For some applications CPU is the limiting resource. This resource is
typically coupled to actual requests in flight and not to longer living
objects like sessions. Of course not all requests need an equal amount
of CPU, but as long as we can't actually measure the CPU load, balancing
the number of requests in the sense of "busyness" (parallel requests)
should be best for CPU. Because CPU monitoring is often done on the
basis of averages (and not the maximum short term use per interval),
some request count acumulation as a basis for the balancing will result
in better measured numbers (not necessarily in better "smallest maximum
load"). If we do not age, then strongly unequal historic distribution
(caused by stickyness) will result in an opposite unequal distribution
as soon as a lot of non-sticky requests come in. I think that's not optimal.

Other applications are memory bound.

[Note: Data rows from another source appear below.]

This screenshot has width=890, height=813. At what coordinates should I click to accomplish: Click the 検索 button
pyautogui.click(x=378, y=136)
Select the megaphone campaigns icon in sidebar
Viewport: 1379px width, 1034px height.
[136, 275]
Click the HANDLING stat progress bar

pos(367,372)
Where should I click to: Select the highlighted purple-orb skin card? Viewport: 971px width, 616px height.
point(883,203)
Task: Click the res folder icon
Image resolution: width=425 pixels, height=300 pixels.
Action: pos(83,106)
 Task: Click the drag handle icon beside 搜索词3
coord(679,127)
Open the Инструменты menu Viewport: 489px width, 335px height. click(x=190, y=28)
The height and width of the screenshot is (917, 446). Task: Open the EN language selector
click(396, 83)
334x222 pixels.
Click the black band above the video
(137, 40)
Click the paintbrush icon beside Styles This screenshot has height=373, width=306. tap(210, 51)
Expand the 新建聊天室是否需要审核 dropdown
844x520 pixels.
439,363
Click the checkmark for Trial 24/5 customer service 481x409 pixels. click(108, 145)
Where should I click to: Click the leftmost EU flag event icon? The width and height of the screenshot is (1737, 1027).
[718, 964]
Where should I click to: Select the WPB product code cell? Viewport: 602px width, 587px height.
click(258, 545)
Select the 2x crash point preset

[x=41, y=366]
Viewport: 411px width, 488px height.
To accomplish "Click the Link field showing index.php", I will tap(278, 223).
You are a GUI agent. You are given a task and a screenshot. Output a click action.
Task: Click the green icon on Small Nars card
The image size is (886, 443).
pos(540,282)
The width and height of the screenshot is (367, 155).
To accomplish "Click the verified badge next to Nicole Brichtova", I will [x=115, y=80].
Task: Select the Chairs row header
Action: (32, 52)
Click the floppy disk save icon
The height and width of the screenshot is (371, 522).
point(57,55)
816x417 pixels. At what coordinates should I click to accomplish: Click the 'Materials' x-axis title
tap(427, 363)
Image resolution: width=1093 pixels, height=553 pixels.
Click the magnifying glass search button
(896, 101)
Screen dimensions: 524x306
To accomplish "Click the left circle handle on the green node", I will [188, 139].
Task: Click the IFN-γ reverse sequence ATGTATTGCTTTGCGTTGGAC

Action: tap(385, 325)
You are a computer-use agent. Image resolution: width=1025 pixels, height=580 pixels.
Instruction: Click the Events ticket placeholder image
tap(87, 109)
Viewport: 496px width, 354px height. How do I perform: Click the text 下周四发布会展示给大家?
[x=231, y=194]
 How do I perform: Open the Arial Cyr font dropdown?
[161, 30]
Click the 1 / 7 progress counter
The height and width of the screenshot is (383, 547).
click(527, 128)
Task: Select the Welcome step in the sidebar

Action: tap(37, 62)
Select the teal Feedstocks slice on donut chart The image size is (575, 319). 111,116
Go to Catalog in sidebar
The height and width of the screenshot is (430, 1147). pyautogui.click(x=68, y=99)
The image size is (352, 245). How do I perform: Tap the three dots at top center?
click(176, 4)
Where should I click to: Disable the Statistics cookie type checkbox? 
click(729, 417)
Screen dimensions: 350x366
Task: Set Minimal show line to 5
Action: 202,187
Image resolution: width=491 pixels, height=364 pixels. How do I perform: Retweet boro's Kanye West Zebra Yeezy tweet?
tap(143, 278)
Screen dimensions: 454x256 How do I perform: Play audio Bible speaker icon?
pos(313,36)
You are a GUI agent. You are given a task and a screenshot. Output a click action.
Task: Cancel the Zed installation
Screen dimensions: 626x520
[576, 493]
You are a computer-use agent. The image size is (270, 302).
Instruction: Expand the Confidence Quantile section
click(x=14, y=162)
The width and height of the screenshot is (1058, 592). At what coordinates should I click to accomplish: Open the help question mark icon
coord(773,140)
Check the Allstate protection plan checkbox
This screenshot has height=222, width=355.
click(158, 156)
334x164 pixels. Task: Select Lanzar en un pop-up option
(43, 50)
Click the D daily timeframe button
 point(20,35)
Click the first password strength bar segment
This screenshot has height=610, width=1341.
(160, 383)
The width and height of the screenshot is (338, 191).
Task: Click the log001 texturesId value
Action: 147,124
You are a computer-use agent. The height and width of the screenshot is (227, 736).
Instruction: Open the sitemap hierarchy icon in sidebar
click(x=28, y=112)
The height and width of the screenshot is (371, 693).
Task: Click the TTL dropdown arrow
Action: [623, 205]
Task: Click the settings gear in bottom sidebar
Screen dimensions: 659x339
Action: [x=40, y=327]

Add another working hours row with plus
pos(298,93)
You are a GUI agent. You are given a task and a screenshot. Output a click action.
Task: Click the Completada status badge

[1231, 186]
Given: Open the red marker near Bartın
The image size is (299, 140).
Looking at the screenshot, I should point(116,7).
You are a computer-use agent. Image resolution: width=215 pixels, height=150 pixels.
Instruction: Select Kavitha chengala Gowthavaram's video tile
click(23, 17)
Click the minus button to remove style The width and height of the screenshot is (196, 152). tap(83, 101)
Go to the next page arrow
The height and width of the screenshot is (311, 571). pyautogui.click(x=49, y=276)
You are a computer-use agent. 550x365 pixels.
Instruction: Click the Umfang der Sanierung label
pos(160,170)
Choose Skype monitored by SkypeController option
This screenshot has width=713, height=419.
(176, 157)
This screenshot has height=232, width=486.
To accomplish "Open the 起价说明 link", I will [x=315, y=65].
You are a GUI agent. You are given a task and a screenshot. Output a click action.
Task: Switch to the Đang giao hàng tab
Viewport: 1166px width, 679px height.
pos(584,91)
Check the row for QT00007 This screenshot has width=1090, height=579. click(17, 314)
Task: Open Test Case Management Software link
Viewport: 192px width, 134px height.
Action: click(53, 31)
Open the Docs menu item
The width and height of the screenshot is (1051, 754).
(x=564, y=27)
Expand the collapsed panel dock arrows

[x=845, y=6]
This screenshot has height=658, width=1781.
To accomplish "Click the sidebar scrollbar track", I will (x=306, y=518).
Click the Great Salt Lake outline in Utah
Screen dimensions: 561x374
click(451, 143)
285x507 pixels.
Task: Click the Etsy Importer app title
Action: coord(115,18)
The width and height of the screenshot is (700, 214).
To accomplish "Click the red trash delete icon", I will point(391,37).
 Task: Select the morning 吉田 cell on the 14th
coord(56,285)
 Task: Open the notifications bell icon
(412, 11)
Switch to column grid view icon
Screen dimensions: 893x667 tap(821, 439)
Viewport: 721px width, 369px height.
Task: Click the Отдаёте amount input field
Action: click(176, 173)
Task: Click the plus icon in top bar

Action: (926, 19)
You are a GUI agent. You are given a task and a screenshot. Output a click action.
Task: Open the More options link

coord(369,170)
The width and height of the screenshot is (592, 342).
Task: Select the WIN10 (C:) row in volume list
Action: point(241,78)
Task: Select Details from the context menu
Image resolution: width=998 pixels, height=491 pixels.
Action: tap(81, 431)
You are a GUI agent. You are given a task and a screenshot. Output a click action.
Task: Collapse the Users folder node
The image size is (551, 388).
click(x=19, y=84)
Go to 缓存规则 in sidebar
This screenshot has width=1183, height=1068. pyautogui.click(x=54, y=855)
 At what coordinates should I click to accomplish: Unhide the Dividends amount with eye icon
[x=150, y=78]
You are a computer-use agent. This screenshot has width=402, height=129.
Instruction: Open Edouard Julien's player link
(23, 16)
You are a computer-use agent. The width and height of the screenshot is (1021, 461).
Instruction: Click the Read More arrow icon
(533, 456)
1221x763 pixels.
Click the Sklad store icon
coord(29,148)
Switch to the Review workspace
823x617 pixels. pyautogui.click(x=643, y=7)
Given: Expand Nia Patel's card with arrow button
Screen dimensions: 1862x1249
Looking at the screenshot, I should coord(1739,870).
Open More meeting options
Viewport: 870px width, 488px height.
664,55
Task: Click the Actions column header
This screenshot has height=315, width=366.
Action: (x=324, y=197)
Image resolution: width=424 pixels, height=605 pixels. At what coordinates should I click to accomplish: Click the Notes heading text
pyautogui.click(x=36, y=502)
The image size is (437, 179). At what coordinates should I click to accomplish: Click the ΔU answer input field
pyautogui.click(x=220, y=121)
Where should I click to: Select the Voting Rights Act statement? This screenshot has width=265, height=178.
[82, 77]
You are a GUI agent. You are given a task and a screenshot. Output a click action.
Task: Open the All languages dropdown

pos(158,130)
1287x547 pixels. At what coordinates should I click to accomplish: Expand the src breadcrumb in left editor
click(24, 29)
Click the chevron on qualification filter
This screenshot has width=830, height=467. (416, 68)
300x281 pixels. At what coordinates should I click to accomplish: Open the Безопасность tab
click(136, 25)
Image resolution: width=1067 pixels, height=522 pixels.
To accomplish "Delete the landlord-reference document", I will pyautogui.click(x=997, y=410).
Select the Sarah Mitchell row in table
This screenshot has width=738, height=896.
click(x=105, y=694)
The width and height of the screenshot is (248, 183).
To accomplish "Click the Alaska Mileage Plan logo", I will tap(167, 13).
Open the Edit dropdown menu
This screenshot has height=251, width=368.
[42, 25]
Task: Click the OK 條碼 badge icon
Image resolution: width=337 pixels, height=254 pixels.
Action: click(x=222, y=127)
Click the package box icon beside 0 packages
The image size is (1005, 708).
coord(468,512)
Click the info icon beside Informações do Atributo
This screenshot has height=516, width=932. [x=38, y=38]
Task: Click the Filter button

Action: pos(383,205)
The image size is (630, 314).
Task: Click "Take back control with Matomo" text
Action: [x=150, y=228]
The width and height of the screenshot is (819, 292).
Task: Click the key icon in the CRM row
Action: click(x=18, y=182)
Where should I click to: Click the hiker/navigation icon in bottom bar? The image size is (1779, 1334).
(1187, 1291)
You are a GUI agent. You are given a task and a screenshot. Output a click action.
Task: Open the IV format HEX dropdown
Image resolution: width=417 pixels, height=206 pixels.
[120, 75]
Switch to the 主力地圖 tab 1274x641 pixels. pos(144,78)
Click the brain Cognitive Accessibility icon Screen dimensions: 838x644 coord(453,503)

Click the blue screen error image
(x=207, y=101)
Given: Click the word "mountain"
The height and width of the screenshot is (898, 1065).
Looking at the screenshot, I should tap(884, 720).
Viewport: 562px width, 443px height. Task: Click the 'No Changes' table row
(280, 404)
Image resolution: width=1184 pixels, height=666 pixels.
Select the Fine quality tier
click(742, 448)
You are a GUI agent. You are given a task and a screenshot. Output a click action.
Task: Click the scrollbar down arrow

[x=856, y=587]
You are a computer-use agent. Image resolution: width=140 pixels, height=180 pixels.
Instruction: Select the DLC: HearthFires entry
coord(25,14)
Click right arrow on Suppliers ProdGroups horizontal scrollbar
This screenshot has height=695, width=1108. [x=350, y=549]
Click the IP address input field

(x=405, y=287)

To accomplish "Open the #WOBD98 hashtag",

Memory is needed by request
handling but also by session handling. Data accumulation is mor
eimportant here, because of the sessions. Again, we can not be perfect,
because we don't get a notification, when a session expires or a user
logs out. So we can only count the "new" sessions. This counter in my
opinion also needs some aging, so that we won't compensate historic
inequality without bounds. I must confess, that I don't have an example
here, how this inequality can happen for sessions when balancing new
session requests (stickyness doesn't influence this), but I think
balancing based on old data is the wrong model here too.

Then another important resource is bandwith. Here we are more concerned
about the amount of transferred data. Although in all real cases I know
the limiting bandwith is always in front of the web server and not
between the web server and the backend, this would be a case to consider
at least theoretically. Here again stickyness conflicts with optimal
balancing, so we can get into a very inequal distribution which should
not be compensated in the future, so aging seems appropriate.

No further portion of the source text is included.